Boron consists of two isotopes, \({ }^{10} \mathrm{~B}\) and \({ }^{11} \mathrm{~B}\). Chlorine also has two isotopes, \({ }^{35} \mathrm{Cl}\) and \({ }^{37} \mathrm{Cl}\). Consider the mass spectrum of \(\mathrm{BCl}_{3}\). How many peaks would be present, and what approximate mass would each peak correspond to in the \(\mathrm{BCl}_{3}\) mass spectrum?

Terephthalic acid is an important chemical used in the manufacture of polyesters and plasticizers. It contains only C, \(\mathrm{H}\), and \(\mathrm{O}\). Combustion of \(19.81 \mathrm{mg}\) terephthalic acid produces \(41.98 \mathrm{mg} \mathrm{CO}_{2}\) and \(6.45 \mathrm{mg} \mathrm{H}_{2} \mathrm{O}\). If \(0.250 \mathrm{~mole}\) of terephthalic acid has a mass of \(41.5 \mathrm{~g}\), determine the molecular formula for terephthalic acid.

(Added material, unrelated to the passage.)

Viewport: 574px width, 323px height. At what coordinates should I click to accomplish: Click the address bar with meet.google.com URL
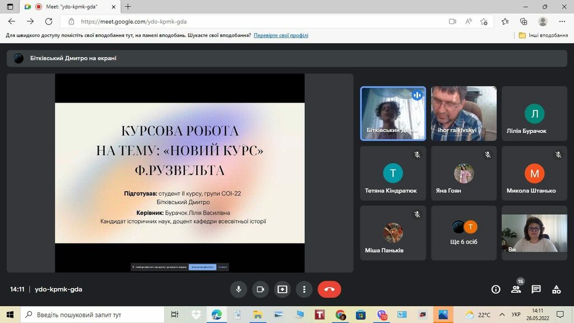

Consider the following reaction: $$ 4 \mathrm{NH}_{3}(\mathrm{~g})+5 \mathrm{O}_{2}(g) \longrightarrow 4 \mathrm{NO}(g)+6 \mathrm{H}_{2} \mathrm{O}(g) $$ If a container were to have 10 molecules of \(\mathrm{O}_{2}\) and 10 molecules of \(\mathrm{NH}_{3}\) initially, how many total molecules (reactants plus products) would be present in the container after this reaction goes to completion?

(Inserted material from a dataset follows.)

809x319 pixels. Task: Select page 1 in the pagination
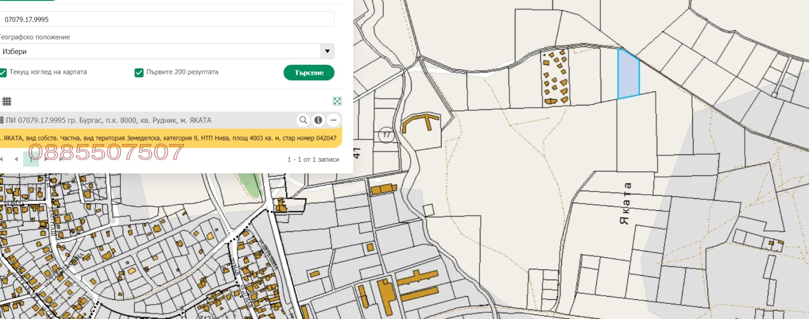(31, 159)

Ammonia reacts with \(\mathrm{O}_{2}\) to form either \(\mathrm{NO}(g)\) or \(\mathrm{NO}_{2}(g) \mathrm{ac}-\) cording to these unbalanced equations: $$ \begin{array}{l} \mathrm{NH}_{3}(g)+\mathrm{O}_{2}(g) \longrightarrow \mathrm{NO}(g)+\mathrm{H}_{2} \mathrm{O}(g) \\ \mathrm{NH}_{3}(g)+\mathrm{O}_{2}(g) \longrightarrow \mathrm{NO}_{2}(g)+\mathrm{H}_{2} \mathrm{O}(g) \end{array} $$ In a certain experiment \(2.00\) moles of \(\mathrm{NH}_{3}(g)\) and \(10.00 \mathrm{moles}\) of \(\mathrm{O}_{2}(g)\) are contained in a closed flask. After the reaction is complete, \(6.75\) moles of \(\mathrm{O}_{2}(g)\) remains. Calculate the number of moles of \(\mathrm{NO}(g)\) in the product mixture: (Hint: You cannot do this problem by adding the balanced equations because you cannot assume that the two reactions will occur with equal probability.)

Give the balanced equation for each of the following chemical reactions: a. Glucose \(\left(\mathrm{C}_{6} \mathrm{H}_{12} \mathrm{O}_{6}\right)\) reacts with oxygen gas to produce gaseous carbon dioxide and water vapor. b. Solid iron(III) sulfide reacts with gaseous hydrogen chloride to form solid iron(III) chloride and hydrogen sulfide gas. c. Carbon disulfide liquid reacts with ammonia gas to produce hydrogen sulfide gas and solid ammonium thiocyanate \(\left(\mathrm{NH}_{4} \mathrm{SCN}\right)\).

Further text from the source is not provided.